Thanks for the information. I belong to the local Techshop here just outside Detroit (I should get something knocked off the monthly dues for this shameless plug), and they use a Sawstop in the woodshop. I agree that the safety gear that comes with it is one, if not the best equipment out there. Easy to put on, easy to take off, especially the riving knife. The saw itself has plenty of power, quiet, and well built. What I liked about this review is what wood you stated sets off the brake. I was told that some of the pressure treated lumber might set it off since they use copper in the formulation. Now I know. Thank you for this very expensive testing, as I didn't want to experiment on the shops saw; they bill me $200 every time I set it off.


----------



## EEngineer (Jul 4, 2008)

Items 1 through 8 - absolutely fabulous! Although I have heard the complaints about all of these issues, this is the first time I have seen an in-depth test and analysis of the various failure modes. I don't even have access to a SawStop that I would be allowed to try this on. Bookmarked for sure!

Disclaimer: anyone who has followed my comments here on LJ about SawStop knows I do not agree with Gass's advanced marketing techniques (license my tech on my terms or I'll make sure you get your ass sued off!) I have always thought that one place where this technology makes a lot of sense is in a learning environment.

Thanks!


----------



## RibsBrisket4me (Jul 17, 2011)

Best review on SS I've ever seen…thanks a ton.


----------



## NormG (Mar 5, 2010)

Well presented


----------



## gtbuzz (Sep 19, 2011)

Thank you so much for sharing these results. This is by far the most comprehensive SS review I've ever read. Hopefully should go a long way towards dispelling some of the myths out there.


----------



## ssnvet (Jan 10, 2012)

great review….

we shied away from SawStop at work, because we frequently cut wood directly from the yard, but it sounds like wearing one of the stretchy tight fitting grippy rubber palm, knit backside gloves would insulate the operator from shorting out the trigger via. the ice/snow/wet.


----------



## DonBroussard (Mar 27, 2012)

@RegP-Very thorough review-thank for documenting the testing. I don't own a SawStop, but I am curious on the cost and level of effort to reset the saw's brake after triggering. I imagine that you could probably replace the cartridge pretty quickly with all your experience (20+ in one day) but how about a hobbyist?


----------



## OggieOglethorpe (Aug 15, 2012)

Totally agree with your very detailed write-up!

With mine, I've cut nails, and wood that was so wet, water was running out of it (long story…). I've never triggered mine, or the other 5 examples I've used, but I've seen and heard a demo firing…
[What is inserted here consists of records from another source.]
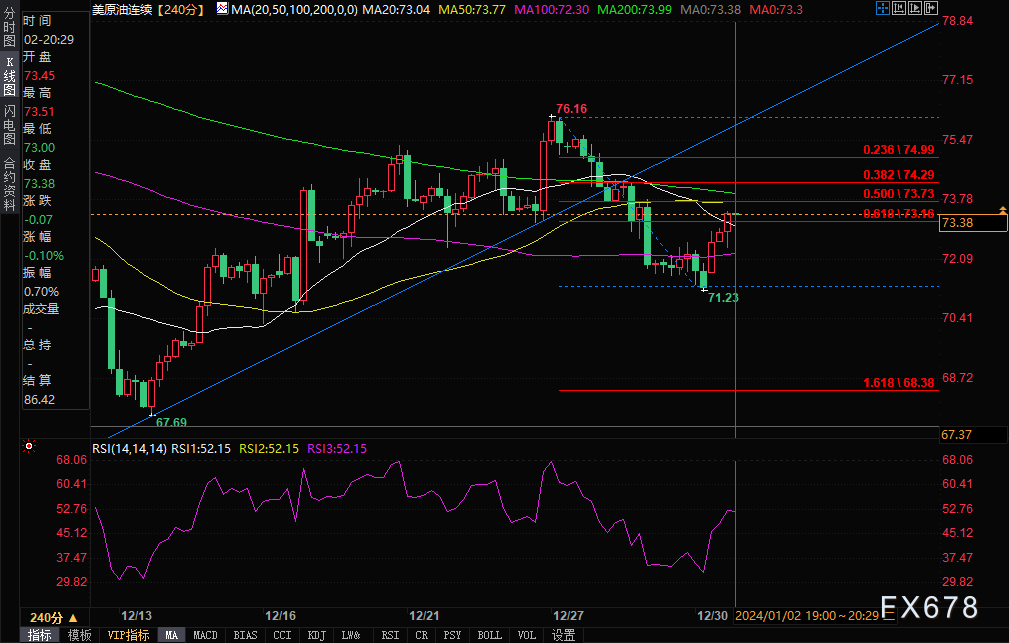Select the RSI indicator button
This screenshot has width=1009, height=643.
point(389,635)
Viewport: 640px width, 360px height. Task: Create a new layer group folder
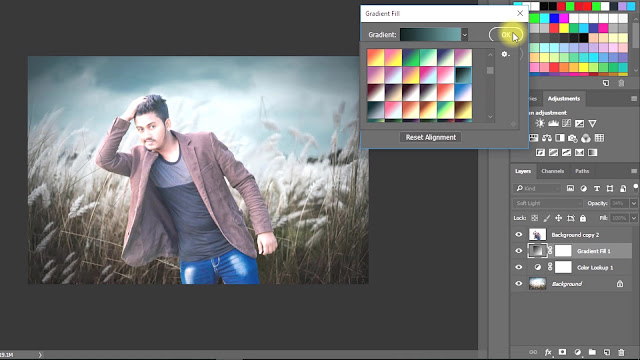pyautogui.click(x=592, y=352)
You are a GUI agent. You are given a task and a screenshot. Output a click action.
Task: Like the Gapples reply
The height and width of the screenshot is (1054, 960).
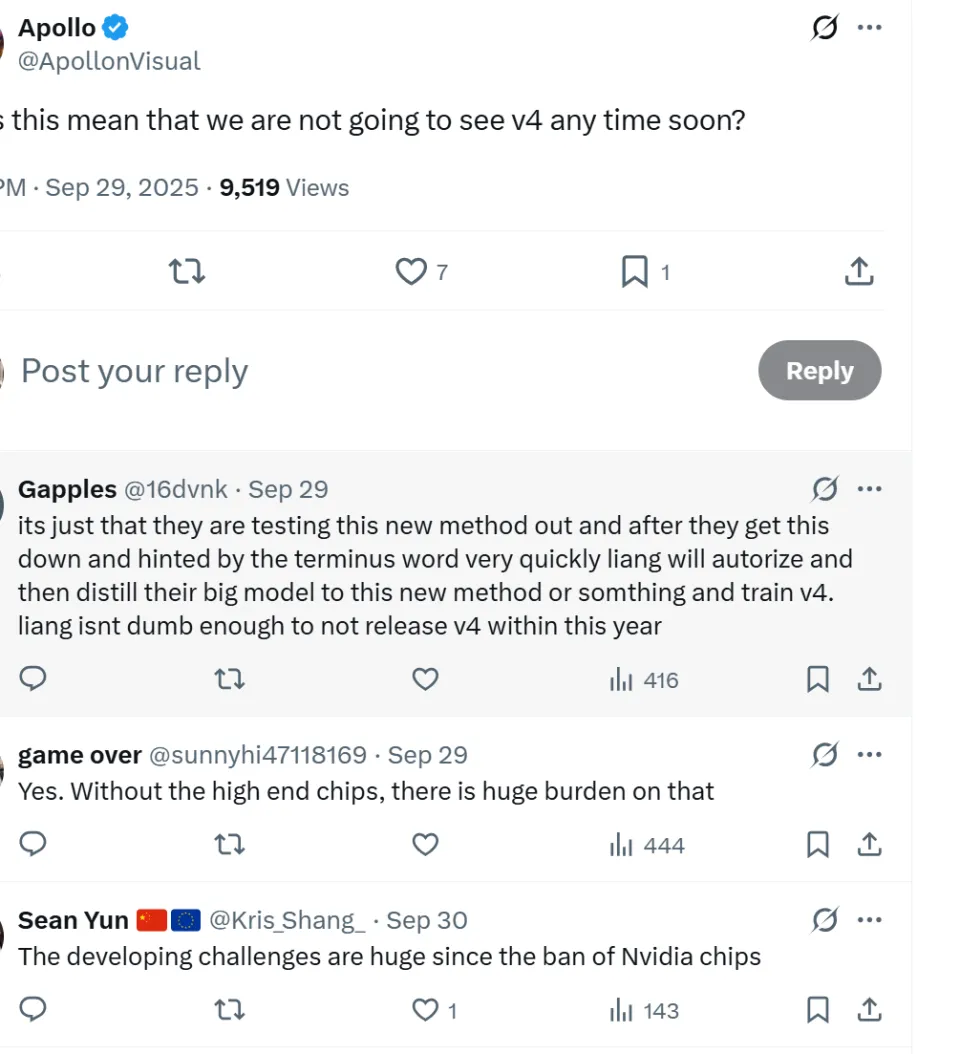tap(426, 680)
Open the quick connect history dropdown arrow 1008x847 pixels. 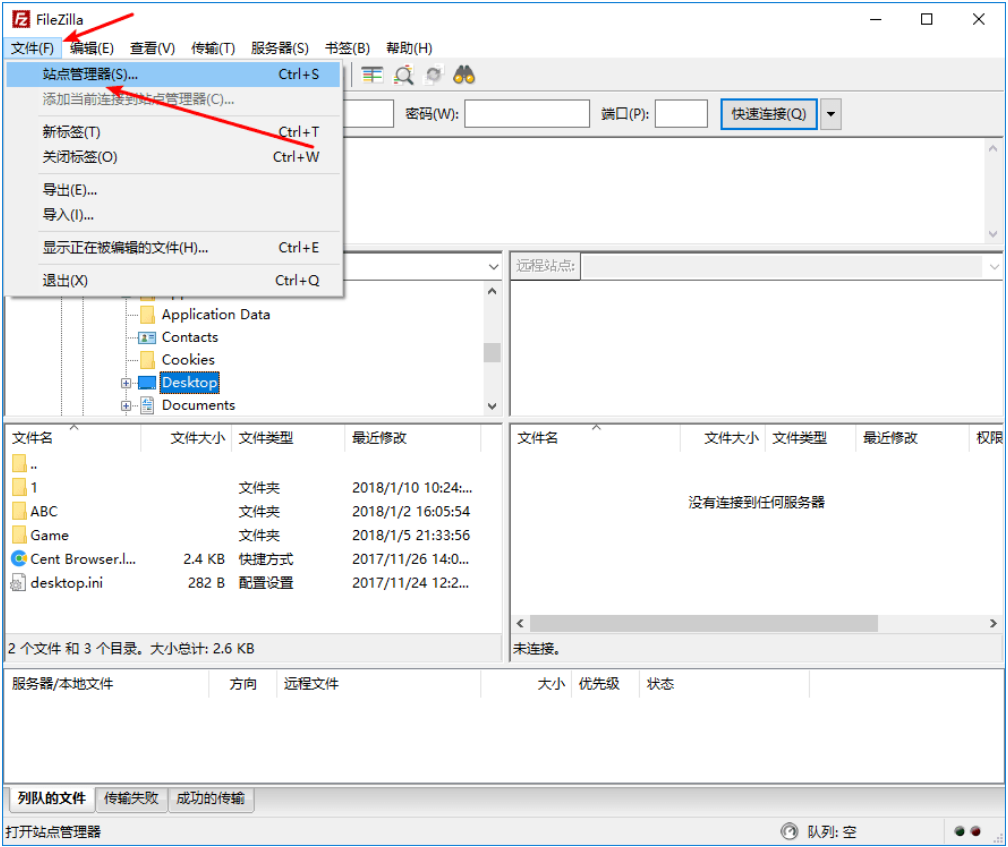coord(831,114)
To Don… Resetting after a firing is simple. Not much more than swapping a blade and cartridge, as is done daily.


----------



## mbs (May 8, 2010)

Don - I'm a hobbiest and set mine off. It probably took me 30 minutes to change mine out since I didn't know what I was doing. I could probably to the same thing in 10 minutes now.


----------



## DrDirt (Feb 26, 2008)

Excellent review - nice to see where someone went through and tested all the situations that would/could be an issue for false triggering, and start to put the rumours to rest.


----------



## CyberDyneSystems (May 29, 2012)

Thank you for this.
We've been using an ICS for two years now, and it is a fantastic saw.
One of the great ironies of the SawStop is this;

"9 - Easy of use - Sawstop saws have the best setup we had ever seen to remove and replace guards and riving knife, no tools or alignment required. That alone gives no excuse for not using them and may be worth the price of admission."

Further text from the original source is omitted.